_Given task 1_. List the five remediation attempts that the zpool.cache issue thread below describes.
_Given task 2_. In the zpool.cache issue thread below, which Ubuntu service runs the import command that causes the cache to be overwritten?
_Given task 3_. Resume the zpool.cache issue thread below, picking up after its last sentence.

_Excerpted passage_.
## START
Zfs: zpool.cache not updated when adding a pool

Created on 29 Mar 2019  路  14Comments  路  Source: openzfs/zfs

System information


Type | Version/Name
--- | ---
Distribution Name | Ubuntu
Distribution Version | 18.04
Linux Kernel | 4.18.0-16-lowlatency #17~18.04.1-Ubuntu SMP PREEMPT Tue Feb 12 16:37:17 UTC 2019 x86_64 x86_64 x86_64 GNU/Linux
Architecture | x86_64
ZFS Version | 0.7.9-3ubuntu6
SPL Version | 0.7.9-3ubuntu2

Adding a pool newpool/newfs prevents booting.

STEPS TO RECREATE

  1. Install ZFS root per this: https://github.com/zfsonlinux/zfs/wiki/Ubuntu-18.04-Root-on-ZFS
  2. Bring up new system.
  3. Add a second drive /dev/sdb and add zpool with "zpool create -f sdb sdb"
  4. add ZFS to zpool sdb with "zfs create sdb/newfs"
  5. set a mountpoint with: zfs set mountpoint=/path/to/mountpoint/ sdb/newfs
  6. reboot.
  7. system does not mount the new sdb/newfs on boot or see the zpool.

Attempts at remediation:

  1. Tried setting mountpoint=legacy and updating fstab and that fails, forcing an unclean boot into maintenance mode that requires running "zpool import -a" to continue.
  2. Tried updating /etc/zfs/zpool.cache by running "zpool set cachefile=/etc/zfs/zpool.cache sdb"
  3. Tried adding /etc/modprobe.d/zfs.conf containing "zfs_autoimport_disable=0"
  4. Tried adding a second systemd service per section 4.10 of https://github.com/zfsonlinux/zfs/wiki/Ubuntu-18.04-Root-on-ZFS
  5. Tried running update-initramfs -u -k all after the pool had been imported to no avail.

nothing shows up in syslog indicating an error.

Defect Question

Most helpful comment

I've hit the same error following Ubuntu 18.04 Root on ZFS how-to, albeit in automated fashion, made with this automated script.

After examination of boot sequence and module/zfs/spa_config.c source code, I've found that currently in-core state is always pushed to the disk, there is no disk-to-in-core sync ever made.
As a result, after loading initramfs and mounting root filesystem, any pool import even with cachefile=none results in syncing current in-core state to disk, zapping any previous pools, stored before reboot inside /etc/zfs/zpool.cache.
In our particular case for Ubuntu, it happens when zpool-import-bpool.service runs /sbin/zpool import -N -o cachefile=none bpool command. You can see it for yourself, just add these two lines to zpool-import-bpool.service

ExecStartPre=/bin/sh -c 'ls -al /etc/zfs/'
ExecStartPost=/bin/sh -c 'ls -al /etc/zfs/'

Next, import any user pool you want, reboot and check the service output via systemctl status -l zfs-import-bpool. You will see the cache content zeroed after bpool cachefile import. Immediately after bpool import, in-core updated state is synced to disk, but because both rpool and bpool pools are imported with cachefile=none options, there will be zero exports, as coded in spa_write_cachefile function, look here for code.
## END
_Supplied material_.
## START
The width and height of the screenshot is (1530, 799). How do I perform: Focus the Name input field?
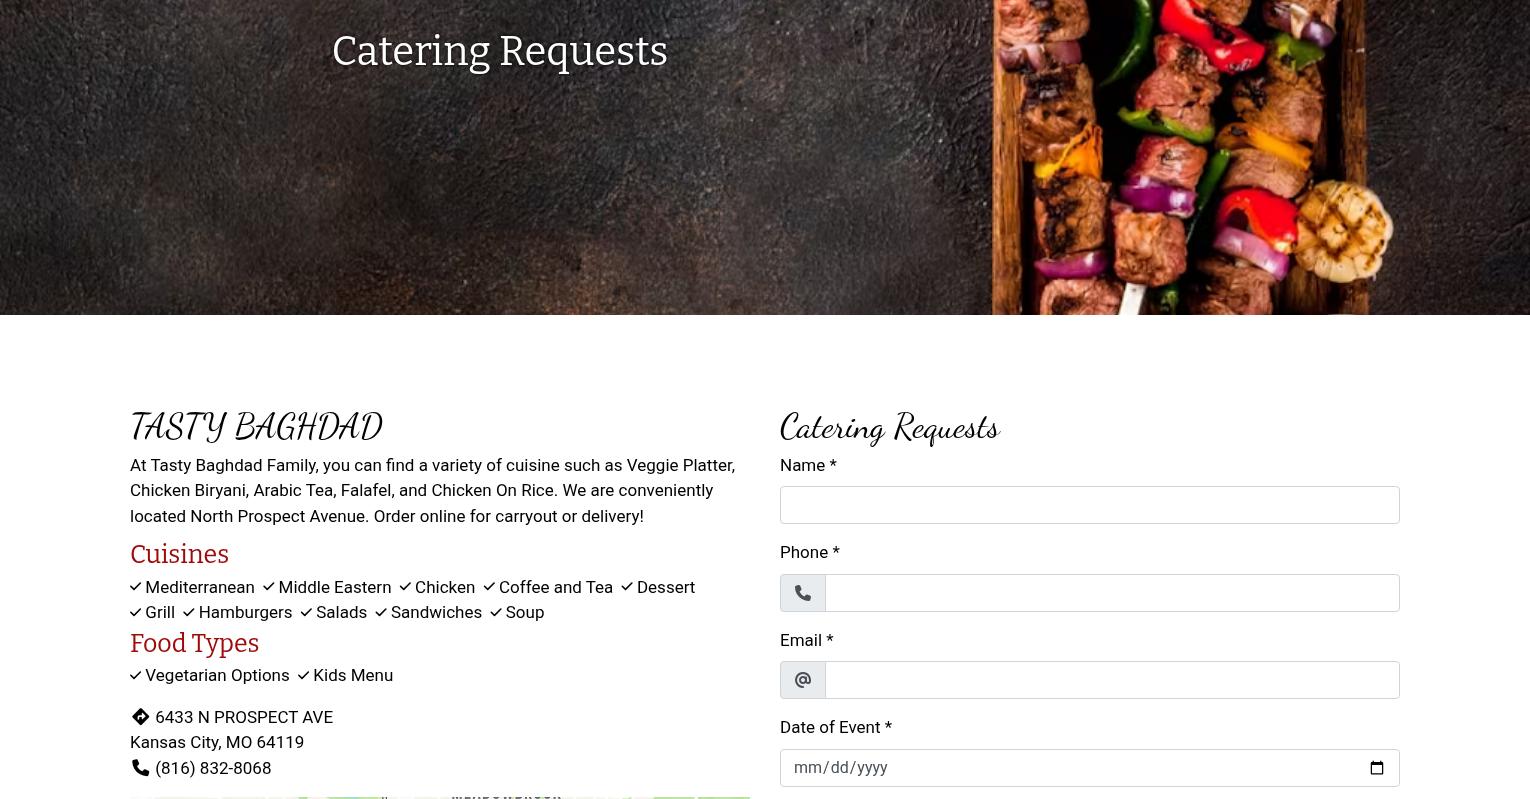(x=1089, y=505)
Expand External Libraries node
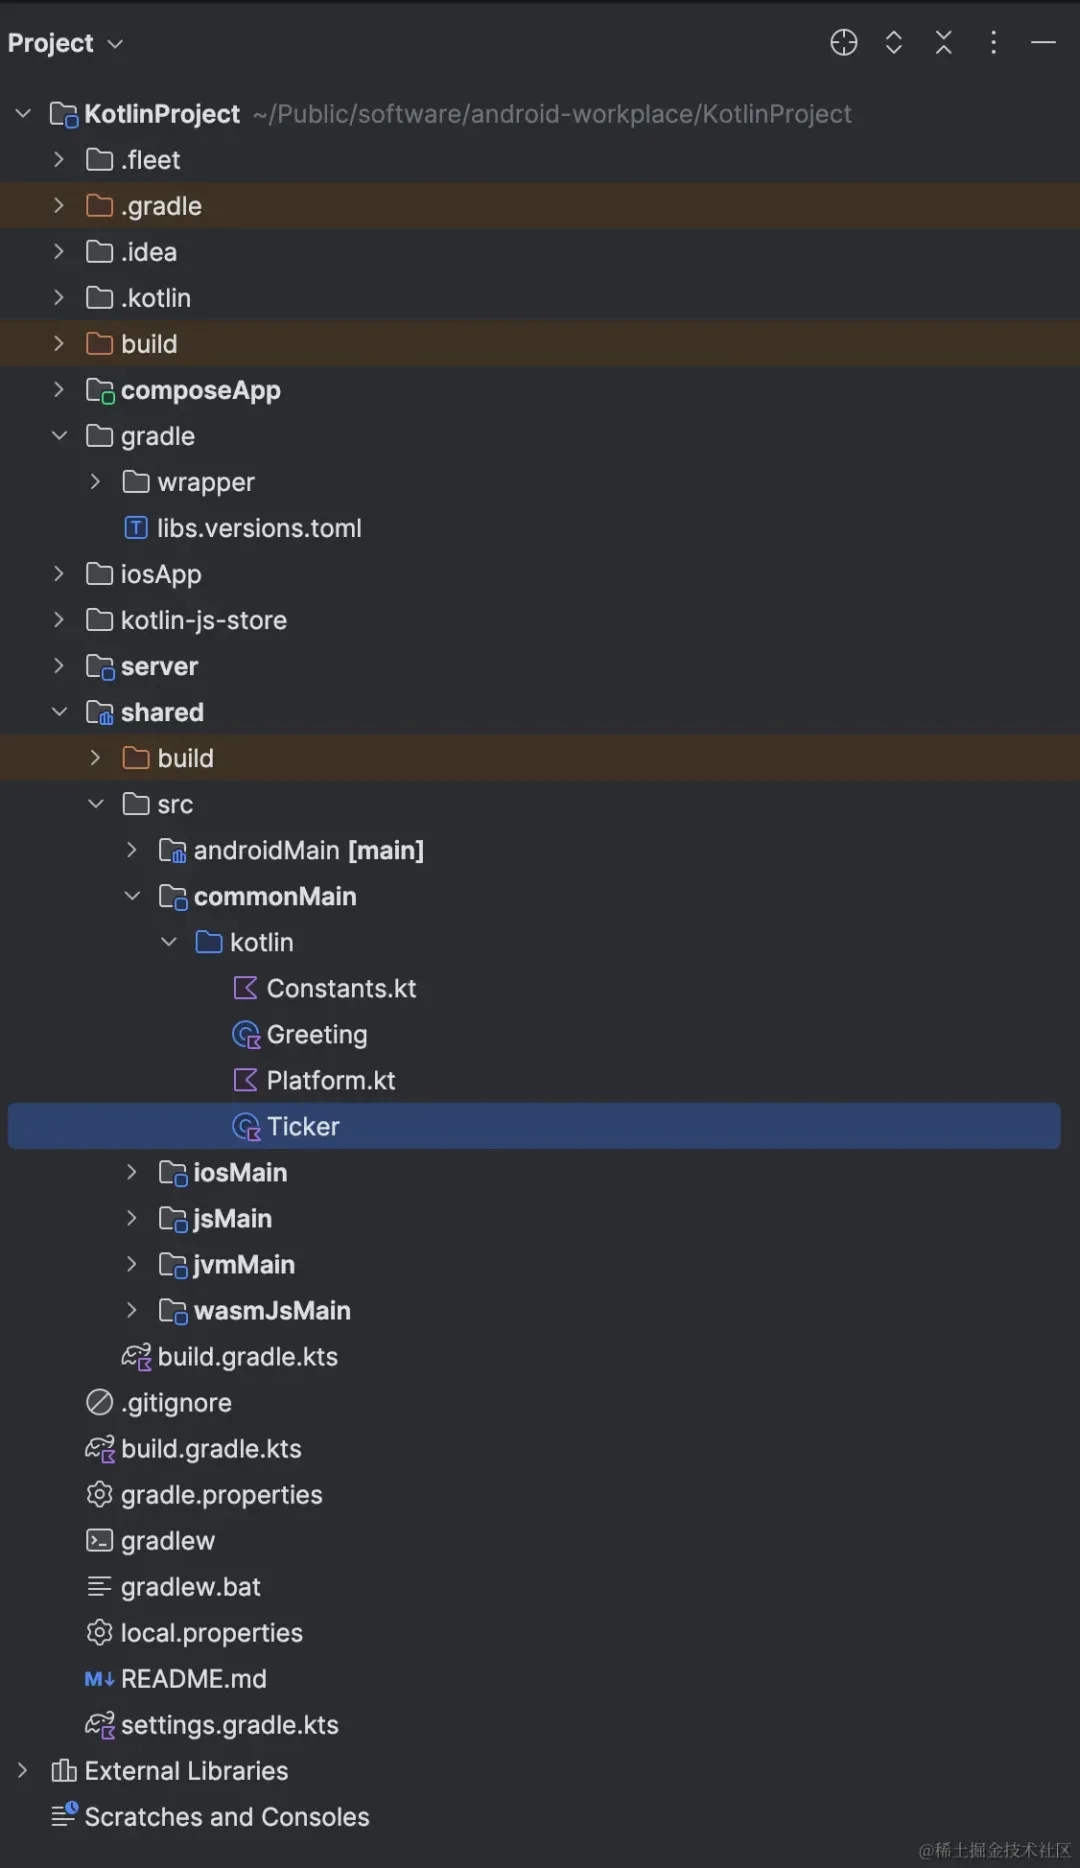This screenshot has height=1868, width=1080. [22, 1771]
## END
_Exercise result 1_.
1. Setting mountpoint=legacy and updating fstab. This failed and forced an unclean boot into maintenance mode, which required running "zpool import -a" to continue.
2. Updating /etc/zfs/zpool.cache by running "zpool set cachefile=/etc/zfs/zpool.cache sdb".
3. Adding /etc/modprobe.d/zfs.conf containing "zfs_autoimport_disable=0".
4. Adding a second systemd service per section 4.10 of the Ubuntu 18.04 Root on ZFS wiki page.
5. Running update-initramfs -u -k all after the pool had been imported, which did not help.

_Exercise result 2_. zpool-import-bpool.service, which runs /sbin/zpool import -N -o cachefile=none bpool.

_Exercise result 3_.
Temporary remediation for this bug would be a simple update to the zfs-import-bpool.service, like this:

ExecStartPre=/bin/sh -c '[ -f /etc/zfs/zpool.cache ] && mv /etc/zfs/zpool.cache /etc/zfs/preboot_zpool.cache || true'
ExecStart=/sbin/zpool import -N -o cachefile=none bpool
ExecStartPost=/bin/sh -c '[ -f /etc/zfs/preboot_zpool.cache ] && mv /etc/zfs/preboot_zpool.cache /etc/zfs/zpool.cache || true'

With this approach, if zpool.cache is present, it will survive bpool load, and will be taken into account with zpool-import-cache.service, which essentially first loads cache config in-core and then it re-synced back with updated txn ids.

As for permanent solution and pull request, i'm a bit lost here, because there is an open ticket for retiring the cache.
IMHO best approach would be to give initrd scripts possibility to do sync on it's own.

So, we either can add new command to zpool utility to resync SPA from disk, should boot sequence ever need this, then add it to initrd scripts for zfs appropriate command, or extend spa_write_cachefile function to check on write, whether root system just has been mounted, and if this is the case, first resync to in-core any pools from cachefile residing on rpool, provided pools are non-stalled.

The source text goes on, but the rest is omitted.